Metadata makes it possible.
Metadata plays a central role in Podium, far beyond metadata’s traditional role of documenting “data about data” with simple cataloging or classification. In Podium, the metadata catalog drives the enterprise data management process and enables many of Podium’s key capabilities. Metadata is used to structure, document, secure, and manage the data collection, ensuring it is a well-governed marketplace (rather than a swamp). IT, data stewards, and data consumers access and use metadata through the Podium GUI to find, understand, and work with data in the marketplace. And the data operations teams use Podium’s metadata to automate the integration of Podium workflows with other enterprise schedulers, applications, or repositories at scale.
Podium Collects Metadata Throughout the Data Management Process
New metadata is continuously and immediately collected in Podium’s metadata repository to record every further action or insight connected to each data element. Starting with the source data itself, metadata is collected to document the expected source schema. Next, Podium validates every record of the full data set against the expected format. Enhancement of the metadata catalog continues with the generation of profile statistics of each field. This continuous process sets the foundation for users to identify and generate insights from the discovery of secure, accurate, and understood data across the enterprise.
As data stewards, analysts, and business users work with the data, new metadata is created and added into the metadata catalog. Tags and comments, generated both manually and automatically, help characterize the quality, completeness, focus area, or usability of each data set, and are also added to the metadata catalog. New copies of data sets generated are linked to ancestors or descendants, providing detailed lineage information captured as new metadata. Security and user access privilege details are captured and maintained as metadata in the catalog.

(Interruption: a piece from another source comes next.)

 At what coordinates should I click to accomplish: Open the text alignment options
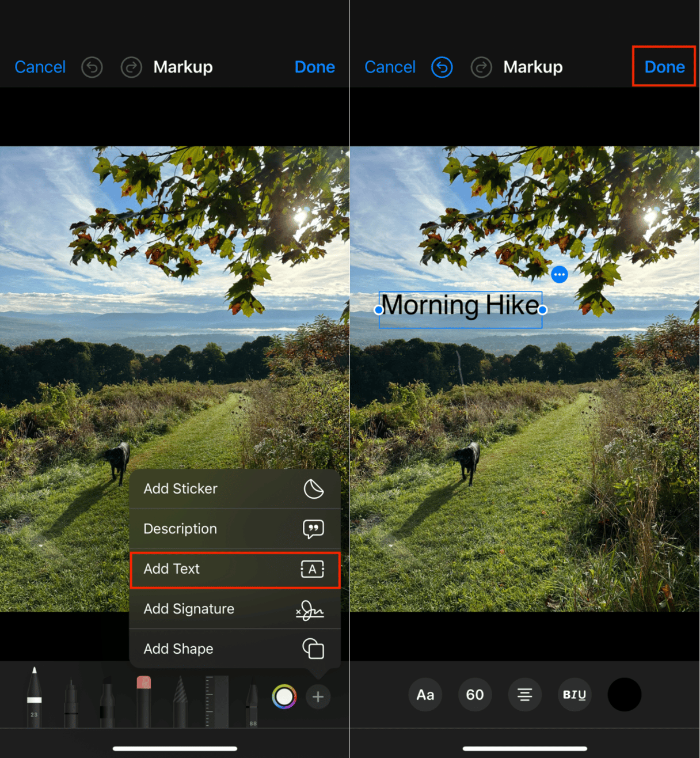[524, 695]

Podium’s Metadata Is Automatic and Open
Metadata in the Podium Metadata Repository can be easily shared with other enterprise metadata management platforms. The data model for the Podium Metadata Repository is documented, and the metadata in the repository can be accessed via Podium’s open RESTful APIs’ metadata import/export function, Publish, and Reports/Dashboard.

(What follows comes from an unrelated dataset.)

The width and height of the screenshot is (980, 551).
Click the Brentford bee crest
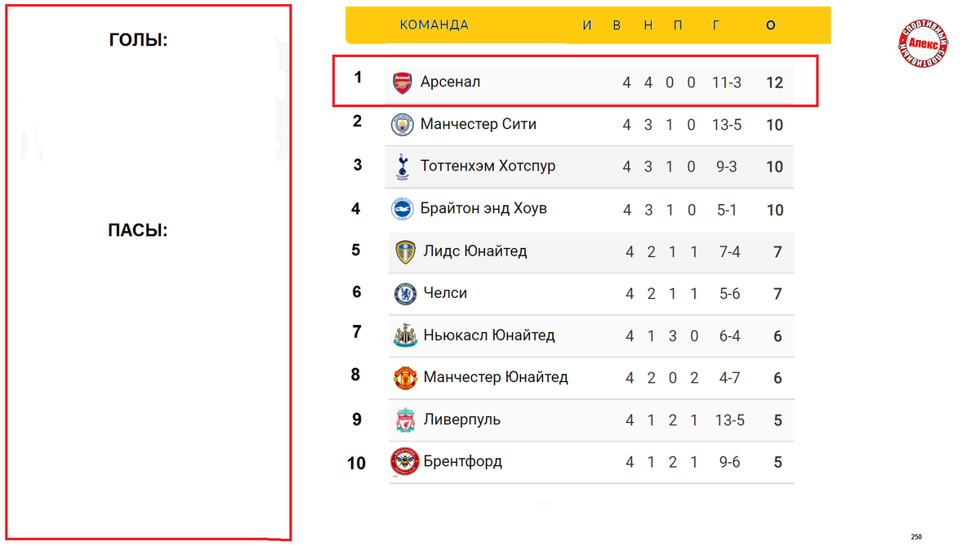pyautogui.click(x=404, y=462)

Podium Crowdsources Business Metadata
In addition to capturing technical and operational metadata across the data marketplace process, Podium also collects a rich layer of business metadata by allowing Podium users to crowdsource and share insights about different data entities by populating business definitions and names, blogs, and tags as well as standard and custom properties. The more data stewards, SMEs, and data analysts work with the data, the better documented it becomes, replacing error-prone hand-offs between the business and IT with a self-service, collaborative process for handling shared data.

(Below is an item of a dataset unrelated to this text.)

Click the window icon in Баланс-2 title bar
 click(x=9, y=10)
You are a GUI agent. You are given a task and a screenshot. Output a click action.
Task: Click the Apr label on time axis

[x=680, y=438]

Intelligent Data Detection
Podium uses metadata to make data sets more valuable by identifying potentially important characteristics in the data and then helping users take action on those insights automatically at scale. For example, by combining detailed data profiling metadata describing each data set with a configurable pattern matching rules engine, Podium can identify, flag, and optionally take action on potentially sensitive data, duplicate data, corrupt data, or data requiring additional examination or governance. Podium’s intelligent data detection capability is easily configured to match the unique characteristics of different data sets or organizations.